Different languages have different versions of inheritance, so C++ allows a child class to have multiple parent classes, there are pros and cons to this, one of the most well know cons is the diamond problem (to avoid getting side tracked I’ll do a post on this in the future). Another form of inheritance is single parent inheritance (from classes), in this case we can only ever have one parent class and of course this can go up the chain, so our parent class can have one parent class and so on, this is the case in C#. In C# however we concentrate more on the use of interfaces, which is where we define a contract and leave it up the the inheriting classes to provide the implementation (again this will definitely be a future post, very important).

So the easiest way to know if you need inheritance is think can I apply the ‘is-a’ relationship, i.e. a car is a vehicle, so in this circumstance we may have a vehicle class and a car class where we may, and probably should, have our car inherit the characteristics of vehicle.


The final pillar we’re going to look at is Polymorphism, ‘poly’ means ‘many’ and ‘morph’ means ‘forms’ so ‘Polymorphism’ means ‘many forms’. It allows use to define, say, a method in our base class and allow our child classes to provide their own implementation of that method. A good example is if we have an Animal base class with a method called ‘MakeSound’, now the result of ‘MakeSound’ would be different for pretty much every animal we created, for example a Dog would bark, a Cat would meow, a Lion would roar, and a (male) Grasshopper makes their noise by rubbing a hind leg on their wings.
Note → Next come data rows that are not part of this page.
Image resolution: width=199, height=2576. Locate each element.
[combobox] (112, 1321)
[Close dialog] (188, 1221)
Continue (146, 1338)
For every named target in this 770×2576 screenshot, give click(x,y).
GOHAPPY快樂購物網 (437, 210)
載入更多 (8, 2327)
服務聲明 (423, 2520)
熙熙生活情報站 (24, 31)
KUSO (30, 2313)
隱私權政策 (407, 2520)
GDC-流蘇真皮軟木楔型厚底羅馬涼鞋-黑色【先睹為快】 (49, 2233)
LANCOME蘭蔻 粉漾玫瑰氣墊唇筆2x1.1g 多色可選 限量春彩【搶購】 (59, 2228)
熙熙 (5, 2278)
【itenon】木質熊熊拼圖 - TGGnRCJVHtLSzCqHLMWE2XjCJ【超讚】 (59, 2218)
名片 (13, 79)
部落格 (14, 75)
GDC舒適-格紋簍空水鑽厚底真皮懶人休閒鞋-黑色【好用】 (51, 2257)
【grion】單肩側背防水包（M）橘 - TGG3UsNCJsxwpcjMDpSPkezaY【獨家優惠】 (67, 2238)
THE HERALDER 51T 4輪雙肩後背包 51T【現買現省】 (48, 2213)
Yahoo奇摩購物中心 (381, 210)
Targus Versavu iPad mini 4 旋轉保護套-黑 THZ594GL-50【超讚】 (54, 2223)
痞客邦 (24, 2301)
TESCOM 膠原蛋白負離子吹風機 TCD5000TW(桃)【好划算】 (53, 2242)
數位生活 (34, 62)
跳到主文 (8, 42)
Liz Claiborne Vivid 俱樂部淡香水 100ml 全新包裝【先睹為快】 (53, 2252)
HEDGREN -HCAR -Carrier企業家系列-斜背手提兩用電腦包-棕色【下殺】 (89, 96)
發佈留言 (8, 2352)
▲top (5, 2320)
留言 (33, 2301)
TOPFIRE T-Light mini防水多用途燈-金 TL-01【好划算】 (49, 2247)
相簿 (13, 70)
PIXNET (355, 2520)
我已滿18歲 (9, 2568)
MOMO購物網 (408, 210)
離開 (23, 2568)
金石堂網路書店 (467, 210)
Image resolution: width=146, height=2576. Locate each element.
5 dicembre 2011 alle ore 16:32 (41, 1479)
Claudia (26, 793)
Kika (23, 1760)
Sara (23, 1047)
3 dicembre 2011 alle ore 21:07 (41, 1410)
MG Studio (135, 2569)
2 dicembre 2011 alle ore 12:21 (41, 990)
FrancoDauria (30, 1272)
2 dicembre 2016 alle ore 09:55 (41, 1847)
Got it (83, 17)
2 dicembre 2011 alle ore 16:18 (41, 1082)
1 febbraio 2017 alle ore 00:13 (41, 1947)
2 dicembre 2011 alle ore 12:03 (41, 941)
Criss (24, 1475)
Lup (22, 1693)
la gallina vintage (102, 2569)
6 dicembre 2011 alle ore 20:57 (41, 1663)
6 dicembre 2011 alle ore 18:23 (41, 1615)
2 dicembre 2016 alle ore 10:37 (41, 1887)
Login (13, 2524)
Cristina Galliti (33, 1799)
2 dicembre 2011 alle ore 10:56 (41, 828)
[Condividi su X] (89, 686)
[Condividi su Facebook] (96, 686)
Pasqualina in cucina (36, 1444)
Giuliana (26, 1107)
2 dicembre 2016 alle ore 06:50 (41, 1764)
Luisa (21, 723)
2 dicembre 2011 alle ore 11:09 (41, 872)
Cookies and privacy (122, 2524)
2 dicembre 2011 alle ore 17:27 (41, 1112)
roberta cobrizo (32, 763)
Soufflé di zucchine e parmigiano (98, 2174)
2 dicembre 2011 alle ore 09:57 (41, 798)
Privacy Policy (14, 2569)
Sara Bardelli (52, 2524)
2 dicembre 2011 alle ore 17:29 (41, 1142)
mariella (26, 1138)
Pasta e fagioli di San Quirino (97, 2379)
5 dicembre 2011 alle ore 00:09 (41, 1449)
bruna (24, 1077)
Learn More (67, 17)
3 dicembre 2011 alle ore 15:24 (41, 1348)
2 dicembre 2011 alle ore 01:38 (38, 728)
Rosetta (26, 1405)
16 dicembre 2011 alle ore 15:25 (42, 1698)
It essentially allows for a contract to be agreed, so in terms of our animal example every animal that inherits from the Animal class are essentially saying I will provide you with my own ‘MakeSound’ implementation.

This one tends to be a bit trickier than the other pillars but it is quite that simple, if there is any interest in some more information please free feel to ask.


And there we go a quick view on the Four Pillars of  Object Oriented Programming. Hopefully that has given you some insight however if you have any questions please feel free to ask.